Question

I am trying to get a list of words (below) to be put into an array. I want each word to be in it's own index.

Here is my code that I have so far.

string badWordsFilePath = openFileDialog2.FileName.ToString();
StreamReader sr = new StreamReader(badWordsFilePath);
string line = sr.ReadToEnd();
string[] badWordsLine = line.Split(' ');
int BadWordArrayCount = 0;
foreach (string word in badWordsLine)
{
    badWords[BadWordArrayCount] = word;
    BadWordArrayCount = BadWordArrayCount + 1;
}
int test = badWords.Length;
MessageBox.Show("Words have been imported!");
BadWordsImported = true;

Here is the list of words I want to import.

label
invoice
post
document
postal
calculations
copy
fedex
statement
financial
dhl
usps
8
notification
n
irs
ups
no
delivery
ticket

If someone could give me an example of how to get this to work, that would be a huge help.

Was it helpful?

Solution

Simplified code:

string badWordsFilePath = openFileDialog2.FileName.ToString();
string[] badWords = File.ReadAllLines(badWordsFilePath);
int test = badWords.Length;
MessageBox.Show("Words have been imported!");
BadWordsImported = true;

OTHER TIPS

If every word starts on a new line then you do not need to create a for loop.

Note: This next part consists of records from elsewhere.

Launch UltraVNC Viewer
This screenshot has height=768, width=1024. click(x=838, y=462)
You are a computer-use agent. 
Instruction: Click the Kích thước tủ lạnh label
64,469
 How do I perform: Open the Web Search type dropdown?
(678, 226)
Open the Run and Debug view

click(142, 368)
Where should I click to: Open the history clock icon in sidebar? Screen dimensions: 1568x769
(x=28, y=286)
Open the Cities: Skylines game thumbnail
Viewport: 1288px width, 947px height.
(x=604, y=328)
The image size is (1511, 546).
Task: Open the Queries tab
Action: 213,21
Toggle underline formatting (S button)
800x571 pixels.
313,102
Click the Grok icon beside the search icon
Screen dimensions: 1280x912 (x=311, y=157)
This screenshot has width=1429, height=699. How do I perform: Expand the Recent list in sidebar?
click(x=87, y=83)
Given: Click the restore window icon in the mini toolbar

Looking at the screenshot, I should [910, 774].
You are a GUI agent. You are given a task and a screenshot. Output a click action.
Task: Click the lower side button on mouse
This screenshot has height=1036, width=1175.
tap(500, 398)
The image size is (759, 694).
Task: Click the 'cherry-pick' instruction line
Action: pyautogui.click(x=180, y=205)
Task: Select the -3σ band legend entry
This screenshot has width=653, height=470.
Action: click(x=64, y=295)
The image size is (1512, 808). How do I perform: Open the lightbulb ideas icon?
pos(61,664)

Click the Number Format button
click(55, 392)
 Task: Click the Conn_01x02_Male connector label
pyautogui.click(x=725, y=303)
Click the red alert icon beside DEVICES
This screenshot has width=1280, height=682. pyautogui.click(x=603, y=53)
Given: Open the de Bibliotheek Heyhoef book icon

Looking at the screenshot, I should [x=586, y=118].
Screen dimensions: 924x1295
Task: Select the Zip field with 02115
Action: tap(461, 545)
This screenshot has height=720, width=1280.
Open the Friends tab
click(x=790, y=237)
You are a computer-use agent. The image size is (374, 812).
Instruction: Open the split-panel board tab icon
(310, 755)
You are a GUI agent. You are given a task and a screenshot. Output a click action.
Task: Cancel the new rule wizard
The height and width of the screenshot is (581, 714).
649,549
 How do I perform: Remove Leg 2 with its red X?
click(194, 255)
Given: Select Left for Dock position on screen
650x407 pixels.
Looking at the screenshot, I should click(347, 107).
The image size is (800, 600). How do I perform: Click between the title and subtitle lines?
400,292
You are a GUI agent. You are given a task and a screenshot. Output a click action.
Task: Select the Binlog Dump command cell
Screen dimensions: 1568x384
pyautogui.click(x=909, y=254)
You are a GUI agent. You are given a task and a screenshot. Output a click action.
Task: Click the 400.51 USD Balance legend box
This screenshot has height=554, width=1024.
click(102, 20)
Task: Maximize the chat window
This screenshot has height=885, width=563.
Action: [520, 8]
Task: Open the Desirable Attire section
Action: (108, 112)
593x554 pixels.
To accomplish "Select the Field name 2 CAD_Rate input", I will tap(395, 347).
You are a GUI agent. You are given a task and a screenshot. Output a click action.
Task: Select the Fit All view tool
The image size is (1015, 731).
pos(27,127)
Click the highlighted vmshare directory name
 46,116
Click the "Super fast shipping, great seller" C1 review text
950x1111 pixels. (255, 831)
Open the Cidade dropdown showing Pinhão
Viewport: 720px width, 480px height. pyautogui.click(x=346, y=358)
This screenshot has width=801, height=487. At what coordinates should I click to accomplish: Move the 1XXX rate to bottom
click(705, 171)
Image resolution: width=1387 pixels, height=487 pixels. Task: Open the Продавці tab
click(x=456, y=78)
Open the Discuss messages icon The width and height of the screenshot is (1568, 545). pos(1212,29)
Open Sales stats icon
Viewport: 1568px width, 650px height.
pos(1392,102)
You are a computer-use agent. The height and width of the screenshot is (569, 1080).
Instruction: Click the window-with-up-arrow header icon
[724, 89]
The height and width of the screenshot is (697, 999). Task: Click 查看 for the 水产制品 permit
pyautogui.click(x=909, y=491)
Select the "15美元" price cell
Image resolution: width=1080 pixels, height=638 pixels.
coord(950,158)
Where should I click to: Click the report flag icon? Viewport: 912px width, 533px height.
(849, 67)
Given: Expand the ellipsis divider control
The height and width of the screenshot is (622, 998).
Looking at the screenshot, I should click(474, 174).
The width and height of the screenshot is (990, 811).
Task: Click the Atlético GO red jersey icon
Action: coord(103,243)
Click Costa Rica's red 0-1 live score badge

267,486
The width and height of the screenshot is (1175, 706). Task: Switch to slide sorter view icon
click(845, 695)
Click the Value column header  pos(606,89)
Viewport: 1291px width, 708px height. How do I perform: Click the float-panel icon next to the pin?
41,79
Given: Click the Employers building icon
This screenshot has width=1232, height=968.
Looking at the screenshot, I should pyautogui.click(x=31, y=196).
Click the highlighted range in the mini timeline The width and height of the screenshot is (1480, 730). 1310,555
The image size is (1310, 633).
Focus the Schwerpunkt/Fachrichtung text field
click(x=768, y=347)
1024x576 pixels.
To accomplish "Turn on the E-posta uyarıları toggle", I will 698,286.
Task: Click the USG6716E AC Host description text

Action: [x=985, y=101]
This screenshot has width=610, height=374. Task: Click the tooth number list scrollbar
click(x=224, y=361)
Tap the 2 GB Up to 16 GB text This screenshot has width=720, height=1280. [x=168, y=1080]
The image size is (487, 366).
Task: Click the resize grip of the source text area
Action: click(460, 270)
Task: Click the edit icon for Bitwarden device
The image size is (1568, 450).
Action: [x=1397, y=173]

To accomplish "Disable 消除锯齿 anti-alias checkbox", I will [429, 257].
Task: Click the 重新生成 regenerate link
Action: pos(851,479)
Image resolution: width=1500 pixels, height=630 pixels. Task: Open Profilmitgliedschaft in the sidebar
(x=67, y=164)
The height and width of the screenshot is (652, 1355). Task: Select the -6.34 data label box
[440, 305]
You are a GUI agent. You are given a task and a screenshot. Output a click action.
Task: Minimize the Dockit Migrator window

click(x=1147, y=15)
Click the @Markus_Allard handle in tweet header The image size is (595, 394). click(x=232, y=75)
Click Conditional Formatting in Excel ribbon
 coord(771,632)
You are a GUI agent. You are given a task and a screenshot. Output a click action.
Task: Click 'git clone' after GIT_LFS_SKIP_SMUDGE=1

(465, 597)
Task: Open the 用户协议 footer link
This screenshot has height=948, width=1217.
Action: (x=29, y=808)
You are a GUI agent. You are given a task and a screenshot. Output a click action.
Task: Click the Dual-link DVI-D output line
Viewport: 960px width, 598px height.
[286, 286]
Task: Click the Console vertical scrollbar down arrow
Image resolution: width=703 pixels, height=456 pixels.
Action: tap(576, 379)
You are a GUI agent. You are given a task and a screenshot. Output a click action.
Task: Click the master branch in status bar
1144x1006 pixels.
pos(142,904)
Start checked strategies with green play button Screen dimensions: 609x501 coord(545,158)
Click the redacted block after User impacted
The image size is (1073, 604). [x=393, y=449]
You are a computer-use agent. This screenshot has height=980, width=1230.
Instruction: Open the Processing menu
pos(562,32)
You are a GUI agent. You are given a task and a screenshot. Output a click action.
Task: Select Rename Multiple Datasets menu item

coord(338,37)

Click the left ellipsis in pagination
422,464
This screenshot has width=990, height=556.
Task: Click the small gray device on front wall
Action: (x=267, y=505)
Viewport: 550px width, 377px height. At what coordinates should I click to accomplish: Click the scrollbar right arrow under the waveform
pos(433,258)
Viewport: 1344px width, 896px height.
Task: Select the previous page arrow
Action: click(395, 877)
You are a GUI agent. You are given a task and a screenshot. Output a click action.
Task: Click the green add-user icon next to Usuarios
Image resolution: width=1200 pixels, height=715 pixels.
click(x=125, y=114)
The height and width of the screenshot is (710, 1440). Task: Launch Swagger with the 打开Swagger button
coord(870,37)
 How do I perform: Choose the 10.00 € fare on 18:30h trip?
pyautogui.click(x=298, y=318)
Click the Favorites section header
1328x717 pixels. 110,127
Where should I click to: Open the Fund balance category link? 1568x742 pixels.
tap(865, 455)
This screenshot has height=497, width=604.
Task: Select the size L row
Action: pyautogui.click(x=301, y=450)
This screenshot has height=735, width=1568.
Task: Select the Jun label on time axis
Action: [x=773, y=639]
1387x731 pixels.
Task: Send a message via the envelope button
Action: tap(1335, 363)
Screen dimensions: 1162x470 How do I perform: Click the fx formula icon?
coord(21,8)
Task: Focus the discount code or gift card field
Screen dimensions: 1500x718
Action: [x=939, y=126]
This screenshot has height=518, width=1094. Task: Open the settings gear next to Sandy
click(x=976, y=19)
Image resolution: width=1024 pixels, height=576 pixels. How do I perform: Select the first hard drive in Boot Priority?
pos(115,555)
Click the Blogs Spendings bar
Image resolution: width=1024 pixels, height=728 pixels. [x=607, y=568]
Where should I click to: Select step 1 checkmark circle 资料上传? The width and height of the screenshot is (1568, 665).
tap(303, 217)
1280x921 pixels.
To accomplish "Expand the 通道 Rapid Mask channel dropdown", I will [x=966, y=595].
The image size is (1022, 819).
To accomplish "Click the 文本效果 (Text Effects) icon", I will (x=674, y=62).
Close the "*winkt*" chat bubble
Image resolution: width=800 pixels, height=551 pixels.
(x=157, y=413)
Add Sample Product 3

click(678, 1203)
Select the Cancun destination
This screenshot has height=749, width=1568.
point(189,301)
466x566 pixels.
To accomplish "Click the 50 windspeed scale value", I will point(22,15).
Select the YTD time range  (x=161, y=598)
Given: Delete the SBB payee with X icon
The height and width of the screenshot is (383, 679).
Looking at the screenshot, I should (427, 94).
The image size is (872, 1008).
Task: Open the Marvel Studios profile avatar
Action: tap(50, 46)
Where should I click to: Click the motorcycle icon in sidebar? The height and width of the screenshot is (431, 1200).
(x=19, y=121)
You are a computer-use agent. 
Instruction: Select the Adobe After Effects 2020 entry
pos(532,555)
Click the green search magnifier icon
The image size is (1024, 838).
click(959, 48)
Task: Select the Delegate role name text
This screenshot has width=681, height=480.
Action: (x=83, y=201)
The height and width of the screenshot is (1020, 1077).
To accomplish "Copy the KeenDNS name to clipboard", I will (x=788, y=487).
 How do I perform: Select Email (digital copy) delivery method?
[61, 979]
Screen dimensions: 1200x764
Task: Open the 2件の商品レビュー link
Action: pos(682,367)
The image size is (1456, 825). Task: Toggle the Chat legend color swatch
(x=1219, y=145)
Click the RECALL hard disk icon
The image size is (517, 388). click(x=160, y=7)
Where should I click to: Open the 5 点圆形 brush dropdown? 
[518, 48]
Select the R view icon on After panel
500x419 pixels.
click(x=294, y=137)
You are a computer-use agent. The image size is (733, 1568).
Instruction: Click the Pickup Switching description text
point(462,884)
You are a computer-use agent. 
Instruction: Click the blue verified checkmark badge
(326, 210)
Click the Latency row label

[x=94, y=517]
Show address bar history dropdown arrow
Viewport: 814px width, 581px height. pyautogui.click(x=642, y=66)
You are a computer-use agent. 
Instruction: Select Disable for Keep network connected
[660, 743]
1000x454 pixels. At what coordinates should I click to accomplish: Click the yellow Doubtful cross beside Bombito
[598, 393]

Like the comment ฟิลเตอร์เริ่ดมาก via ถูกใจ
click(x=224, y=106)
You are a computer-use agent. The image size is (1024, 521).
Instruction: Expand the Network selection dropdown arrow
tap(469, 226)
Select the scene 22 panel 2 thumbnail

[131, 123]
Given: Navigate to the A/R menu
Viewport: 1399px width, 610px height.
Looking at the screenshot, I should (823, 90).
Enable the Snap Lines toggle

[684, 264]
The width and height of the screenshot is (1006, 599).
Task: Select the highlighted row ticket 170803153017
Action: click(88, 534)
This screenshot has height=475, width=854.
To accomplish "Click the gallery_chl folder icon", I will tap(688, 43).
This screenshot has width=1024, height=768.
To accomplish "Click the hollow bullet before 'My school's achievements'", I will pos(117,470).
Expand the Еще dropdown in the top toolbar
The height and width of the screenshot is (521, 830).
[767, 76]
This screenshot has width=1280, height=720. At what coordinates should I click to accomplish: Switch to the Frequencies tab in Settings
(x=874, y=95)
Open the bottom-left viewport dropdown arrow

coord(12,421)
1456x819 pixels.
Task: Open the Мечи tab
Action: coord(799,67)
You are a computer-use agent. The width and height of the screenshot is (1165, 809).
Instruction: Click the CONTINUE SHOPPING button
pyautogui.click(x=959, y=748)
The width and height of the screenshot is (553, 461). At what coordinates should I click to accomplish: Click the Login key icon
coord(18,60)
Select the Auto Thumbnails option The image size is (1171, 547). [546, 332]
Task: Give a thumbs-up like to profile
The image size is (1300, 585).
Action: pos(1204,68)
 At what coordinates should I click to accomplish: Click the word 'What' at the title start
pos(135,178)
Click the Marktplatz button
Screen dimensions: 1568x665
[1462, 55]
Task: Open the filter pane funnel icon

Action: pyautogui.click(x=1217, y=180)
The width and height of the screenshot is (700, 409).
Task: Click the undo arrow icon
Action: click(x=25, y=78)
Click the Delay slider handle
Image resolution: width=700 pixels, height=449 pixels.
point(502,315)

The Split method will convert to an array for you.

string badWordsFilePath = openFileDialog2.FileName.ToString();
StreamReader sr = new StreamReader(badWordsFilePath);
string line = sr.ReadToEnd();

string[] badWords = line.Split('\n');

You are splitting on space, but there is a newline between each word. Split on newline instead:

string[] badWordsLine = line.Split(new string[]{ Environment.NewLine }, StringSplitOptions.RemoveEmptyEntries);

Then you have to create the array to put the words in:

badWords = new string[badWordsLine.Length];

However, to loop through a string array just to copy the strings to a string array seems pointless. Just assing the string array to the variable. Also, you forgot to close the stream reader, which is best taken care of with a using block:

string badWordsFilePath = openFileDialog2.FileName.ToString();
string line;
using (StreamReader sr = new StreamReader(badWordsFilePath)) {}
  line = sr.ReadToEnd();
}
badWords = line.Split(new string[]{ Environment.NewLine }, StringSplitOptions.RemoveEmptyEntries);
int test = badWords.Length;
MessageBox.Show("Words have been imported!");
BadWordsImported = true;

Maybe try this modification? It allows on splitting on various white spaces.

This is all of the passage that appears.